タスクの目的 = 以下の本文セクションを、一字も変えずに全文そのまま返してください。

本文セクション =
········
城名

概要

場所

評価/more


室町幕府発祥の地に聳える大伽藍
足利氏館
あしかがしやかた(足利市)

国史跡。室町幕府を開いた源姓足利氏発祥の地。12世紀半ば、八幡太郎源義家の子・義国がこの地に居を構え、孫・義康が足利氏を称する。その子・義兼が持仏堂を構え、孫・義氏が伽藍を整えて、父・義兼の法名から鑁阿寺(ばんなじ)と名付けた。義氏は執権北条時政の娘を母、同泰時の娘を妻とするなど北条氏との絆を深めて鎌倉政権で重きをなし、5代の孫・尊氏による室町政権樹立の礎を築く。居館跡は現在も周囲に土塁と壕を巡らせ、四つの門を構える、平安・鎌倉期の豪族の館の原型を強く残している。尊氏の父・貞氏が1299年に再建した本堂は、全国でも類例が少ない鎌倉期の禅宗建築として、2013年8月、国宝に指定された。
時代:平安~戦国
種別:平城/居館
築城年:12世紀半ば
廃城年:不明(1196鑁阿寺建立)
アクセス(A便利-E不便):A
難易度(A楽勝-E危険):A
知名度(A有名-E無名):C

残存度(A良好-E無惨):C
総合満足度:B-

阿曽沼城
あそぬまじょう(佐野市)
········
提供エントリ =

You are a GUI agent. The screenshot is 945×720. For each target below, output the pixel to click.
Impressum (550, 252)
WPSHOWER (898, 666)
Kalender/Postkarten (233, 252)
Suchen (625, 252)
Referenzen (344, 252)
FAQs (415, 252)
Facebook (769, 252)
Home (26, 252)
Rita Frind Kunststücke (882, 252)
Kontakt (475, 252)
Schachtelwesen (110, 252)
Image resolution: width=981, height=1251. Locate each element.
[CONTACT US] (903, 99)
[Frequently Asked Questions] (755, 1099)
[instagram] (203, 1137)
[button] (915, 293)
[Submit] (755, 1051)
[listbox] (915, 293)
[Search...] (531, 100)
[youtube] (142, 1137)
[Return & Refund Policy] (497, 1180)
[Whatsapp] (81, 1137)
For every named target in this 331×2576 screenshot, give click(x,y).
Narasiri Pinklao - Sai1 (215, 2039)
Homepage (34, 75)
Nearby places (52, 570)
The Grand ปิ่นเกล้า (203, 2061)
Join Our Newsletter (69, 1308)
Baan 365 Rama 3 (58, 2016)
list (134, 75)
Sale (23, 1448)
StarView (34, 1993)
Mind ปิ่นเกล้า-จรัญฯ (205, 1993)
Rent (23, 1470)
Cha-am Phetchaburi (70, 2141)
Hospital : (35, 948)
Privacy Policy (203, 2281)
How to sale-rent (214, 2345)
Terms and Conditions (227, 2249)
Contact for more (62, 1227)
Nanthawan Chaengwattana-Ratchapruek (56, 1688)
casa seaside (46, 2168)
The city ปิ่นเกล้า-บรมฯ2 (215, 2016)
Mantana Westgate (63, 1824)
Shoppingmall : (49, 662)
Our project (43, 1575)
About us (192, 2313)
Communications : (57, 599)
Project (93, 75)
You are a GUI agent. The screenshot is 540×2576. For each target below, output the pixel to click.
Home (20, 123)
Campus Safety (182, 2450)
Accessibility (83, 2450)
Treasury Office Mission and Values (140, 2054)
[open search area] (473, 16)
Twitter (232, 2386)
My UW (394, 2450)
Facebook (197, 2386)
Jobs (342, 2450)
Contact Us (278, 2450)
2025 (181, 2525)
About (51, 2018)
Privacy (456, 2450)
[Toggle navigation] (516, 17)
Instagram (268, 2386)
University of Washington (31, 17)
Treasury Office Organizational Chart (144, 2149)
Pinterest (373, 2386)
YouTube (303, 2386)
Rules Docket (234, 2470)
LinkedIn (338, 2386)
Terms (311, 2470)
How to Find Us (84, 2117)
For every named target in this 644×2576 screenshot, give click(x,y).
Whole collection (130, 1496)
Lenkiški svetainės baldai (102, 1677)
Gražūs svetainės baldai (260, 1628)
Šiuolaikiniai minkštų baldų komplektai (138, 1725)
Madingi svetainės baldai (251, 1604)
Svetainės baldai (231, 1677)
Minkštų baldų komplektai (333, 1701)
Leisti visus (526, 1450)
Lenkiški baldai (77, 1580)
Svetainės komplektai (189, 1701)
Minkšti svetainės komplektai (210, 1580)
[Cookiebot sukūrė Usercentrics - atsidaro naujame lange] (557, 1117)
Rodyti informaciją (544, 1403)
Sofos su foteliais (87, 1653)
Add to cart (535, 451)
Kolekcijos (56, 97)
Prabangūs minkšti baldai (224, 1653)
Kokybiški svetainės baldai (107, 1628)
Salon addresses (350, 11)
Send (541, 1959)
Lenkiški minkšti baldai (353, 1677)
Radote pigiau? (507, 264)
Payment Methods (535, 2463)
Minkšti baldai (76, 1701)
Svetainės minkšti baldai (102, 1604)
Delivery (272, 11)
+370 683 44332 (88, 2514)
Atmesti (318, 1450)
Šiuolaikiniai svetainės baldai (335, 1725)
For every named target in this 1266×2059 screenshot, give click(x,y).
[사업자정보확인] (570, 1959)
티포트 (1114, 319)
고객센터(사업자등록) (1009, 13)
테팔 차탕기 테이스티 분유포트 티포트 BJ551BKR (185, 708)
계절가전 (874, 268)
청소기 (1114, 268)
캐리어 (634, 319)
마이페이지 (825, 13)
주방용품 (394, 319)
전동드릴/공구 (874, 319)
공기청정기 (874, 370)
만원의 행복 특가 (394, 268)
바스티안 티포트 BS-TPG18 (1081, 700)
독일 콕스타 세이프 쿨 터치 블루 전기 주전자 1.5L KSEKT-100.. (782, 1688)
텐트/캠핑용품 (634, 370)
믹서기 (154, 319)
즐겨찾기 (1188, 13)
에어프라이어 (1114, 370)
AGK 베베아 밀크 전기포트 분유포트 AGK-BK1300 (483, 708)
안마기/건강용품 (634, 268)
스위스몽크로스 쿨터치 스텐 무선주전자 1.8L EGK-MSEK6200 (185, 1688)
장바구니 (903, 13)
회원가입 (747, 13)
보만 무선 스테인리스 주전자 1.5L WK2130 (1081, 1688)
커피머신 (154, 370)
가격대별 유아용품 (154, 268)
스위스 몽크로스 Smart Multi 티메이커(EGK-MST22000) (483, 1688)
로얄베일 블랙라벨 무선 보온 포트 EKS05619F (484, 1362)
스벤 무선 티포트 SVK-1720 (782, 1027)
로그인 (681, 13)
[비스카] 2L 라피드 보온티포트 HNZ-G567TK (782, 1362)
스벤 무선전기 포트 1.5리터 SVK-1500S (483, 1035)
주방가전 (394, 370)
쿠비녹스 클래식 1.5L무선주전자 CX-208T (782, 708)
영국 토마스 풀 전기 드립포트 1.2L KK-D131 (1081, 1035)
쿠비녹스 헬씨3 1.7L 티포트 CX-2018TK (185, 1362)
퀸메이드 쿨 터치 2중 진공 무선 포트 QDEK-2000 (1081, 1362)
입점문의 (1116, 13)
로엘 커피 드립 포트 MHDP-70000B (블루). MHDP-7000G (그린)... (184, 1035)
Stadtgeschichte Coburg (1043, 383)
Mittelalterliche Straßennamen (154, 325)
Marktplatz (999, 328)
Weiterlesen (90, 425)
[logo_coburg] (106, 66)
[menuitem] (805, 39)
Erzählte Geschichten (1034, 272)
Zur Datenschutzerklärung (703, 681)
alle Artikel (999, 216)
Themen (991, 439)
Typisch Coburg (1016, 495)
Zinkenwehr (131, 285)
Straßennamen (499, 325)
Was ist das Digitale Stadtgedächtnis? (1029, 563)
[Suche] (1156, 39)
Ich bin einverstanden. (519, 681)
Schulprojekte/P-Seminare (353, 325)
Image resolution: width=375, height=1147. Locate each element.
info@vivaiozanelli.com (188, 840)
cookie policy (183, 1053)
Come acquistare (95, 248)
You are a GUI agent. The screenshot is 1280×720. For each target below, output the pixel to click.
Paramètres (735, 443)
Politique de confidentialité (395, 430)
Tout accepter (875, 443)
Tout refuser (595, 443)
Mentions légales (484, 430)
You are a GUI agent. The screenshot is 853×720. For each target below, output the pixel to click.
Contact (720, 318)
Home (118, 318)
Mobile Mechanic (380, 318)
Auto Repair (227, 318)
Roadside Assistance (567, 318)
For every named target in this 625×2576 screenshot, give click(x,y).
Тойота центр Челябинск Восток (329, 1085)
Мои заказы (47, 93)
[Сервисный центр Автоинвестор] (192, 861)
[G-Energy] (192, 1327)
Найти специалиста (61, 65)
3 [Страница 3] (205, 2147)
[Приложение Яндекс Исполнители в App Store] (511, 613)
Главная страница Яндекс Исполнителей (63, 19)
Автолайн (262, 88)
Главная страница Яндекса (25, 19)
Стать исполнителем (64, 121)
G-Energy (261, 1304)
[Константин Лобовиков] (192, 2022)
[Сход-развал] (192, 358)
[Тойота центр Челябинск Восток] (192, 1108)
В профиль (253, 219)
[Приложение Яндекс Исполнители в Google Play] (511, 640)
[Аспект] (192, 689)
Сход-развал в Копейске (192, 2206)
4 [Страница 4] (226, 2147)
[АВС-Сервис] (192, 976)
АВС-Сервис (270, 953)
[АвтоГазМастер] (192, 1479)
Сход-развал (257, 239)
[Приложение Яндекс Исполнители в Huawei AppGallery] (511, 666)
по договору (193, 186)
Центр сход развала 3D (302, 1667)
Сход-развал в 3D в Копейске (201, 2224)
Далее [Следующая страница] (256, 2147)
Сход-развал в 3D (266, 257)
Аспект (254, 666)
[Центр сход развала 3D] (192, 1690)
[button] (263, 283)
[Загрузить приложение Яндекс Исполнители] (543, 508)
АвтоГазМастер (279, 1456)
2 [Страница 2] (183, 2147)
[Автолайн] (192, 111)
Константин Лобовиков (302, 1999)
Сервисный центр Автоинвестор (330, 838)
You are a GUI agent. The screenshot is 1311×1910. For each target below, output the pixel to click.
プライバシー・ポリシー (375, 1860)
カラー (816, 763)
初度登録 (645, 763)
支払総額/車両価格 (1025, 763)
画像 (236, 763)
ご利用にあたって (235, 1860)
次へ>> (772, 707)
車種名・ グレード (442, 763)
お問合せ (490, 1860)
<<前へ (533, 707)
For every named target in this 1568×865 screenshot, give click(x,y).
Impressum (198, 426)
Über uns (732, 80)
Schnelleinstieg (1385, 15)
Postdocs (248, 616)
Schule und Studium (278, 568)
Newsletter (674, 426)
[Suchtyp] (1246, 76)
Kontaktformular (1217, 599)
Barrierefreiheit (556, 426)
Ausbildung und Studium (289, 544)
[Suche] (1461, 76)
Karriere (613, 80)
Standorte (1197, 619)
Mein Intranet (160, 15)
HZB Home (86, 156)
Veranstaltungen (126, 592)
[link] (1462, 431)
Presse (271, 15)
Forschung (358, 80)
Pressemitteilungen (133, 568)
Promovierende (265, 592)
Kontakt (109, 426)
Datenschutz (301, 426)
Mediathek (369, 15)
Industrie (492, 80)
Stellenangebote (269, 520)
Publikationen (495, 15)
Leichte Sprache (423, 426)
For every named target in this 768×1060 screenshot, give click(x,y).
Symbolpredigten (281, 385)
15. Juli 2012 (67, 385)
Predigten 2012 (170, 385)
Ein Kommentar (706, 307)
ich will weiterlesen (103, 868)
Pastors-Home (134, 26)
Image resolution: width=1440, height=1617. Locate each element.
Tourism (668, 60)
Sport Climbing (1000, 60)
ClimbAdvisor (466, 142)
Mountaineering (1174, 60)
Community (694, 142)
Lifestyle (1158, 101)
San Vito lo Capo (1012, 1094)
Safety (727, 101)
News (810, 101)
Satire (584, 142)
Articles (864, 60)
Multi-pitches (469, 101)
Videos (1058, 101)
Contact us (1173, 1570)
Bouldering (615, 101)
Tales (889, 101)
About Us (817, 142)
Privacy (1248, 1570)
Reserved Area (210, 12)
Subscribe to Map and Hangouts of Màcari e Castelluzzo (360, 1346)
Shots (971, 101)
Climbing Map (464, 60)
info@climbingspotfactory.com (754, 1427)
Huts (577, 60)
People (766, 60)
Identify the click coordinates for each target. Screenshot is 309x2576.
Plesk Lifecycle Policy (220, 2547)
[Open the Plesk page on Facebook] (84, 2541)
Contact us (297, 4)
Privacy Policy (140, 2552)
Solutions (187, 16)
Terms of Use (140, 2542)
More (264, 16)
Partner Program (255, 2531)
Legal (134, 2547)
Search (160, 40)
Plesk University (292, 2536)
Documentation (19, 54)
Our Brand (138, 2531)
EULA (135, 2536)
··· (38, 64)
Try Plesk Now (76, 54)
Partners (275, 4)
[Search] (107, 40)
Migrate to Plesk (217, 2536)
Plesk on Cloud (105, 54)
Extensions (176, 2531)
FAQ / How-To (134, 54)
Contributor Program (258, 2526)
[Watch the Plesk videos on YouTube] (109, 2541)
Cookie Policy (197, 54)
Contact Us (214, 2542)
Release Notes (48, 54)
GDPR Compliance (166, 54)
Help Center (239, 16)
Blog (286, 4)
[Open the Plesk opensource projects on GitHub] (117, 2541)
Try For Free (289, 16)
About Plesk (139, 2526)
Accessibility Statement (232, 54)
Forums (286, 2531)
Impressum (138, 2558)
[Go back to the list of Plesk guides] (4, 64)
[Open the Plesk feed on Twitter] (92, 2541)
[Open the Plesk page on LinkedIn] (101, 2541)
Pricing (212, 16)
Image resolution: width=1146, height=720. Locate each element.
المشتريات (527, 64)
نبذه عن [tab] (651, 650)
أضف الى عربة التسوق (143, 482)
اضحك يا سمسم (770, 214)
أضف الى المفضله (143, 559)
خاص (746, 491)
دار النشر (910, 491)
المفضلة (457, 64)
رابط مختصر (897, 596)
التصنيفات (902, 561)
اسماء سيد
········
解答例 =
城名

概要

場所

評価/more


室町幕府発祥の地に聳える大伽藍
足利氏館
あしかがしやかた(足利市)

国史跡。室町幕府を開いた源姓足利氏発祥の地。12世紀半ば、八幡太郎源義家の子・義国がこの地に居を構え、孫・義康が足利氏を称する。その子・義兼が持仏堂を構え、孫・義氏が伽藍を整えて、父・義兼の法名から鑁阿寺(ばんなじ)と名付けた。義氏は執権北条時政の娘を母、同泰時の娘を妻とするなど北条氏との絆を深めて鎌倉政権で重きをなし、5代の孫・尊氏による室町政権樹立の礎を築く。居館跡は現在も周囲に土塁と壕を巡らせ、四つの門を構える、平安・鎌倉期の豪族の館の原型を強く残している。尊氏の父・貞氏が1299年に再建した本堂は、全国でも類例が少ない鎌倉期の禅宗建築として、2013年8月、国宝に指定された。
時代:平安~戦国
種別:平城/居館
築城年:12世紀半ば
廃城年:不明(1196鑁阿寺建立)
アクセス(A便利-E不便):A
難易度(A楽勝-E危険):A
知名度(A有名-E無名):C

残存度(A良好-E無惨):C
総合満足度:B-

阿曽沼城
あそぬまじょう(佐野市)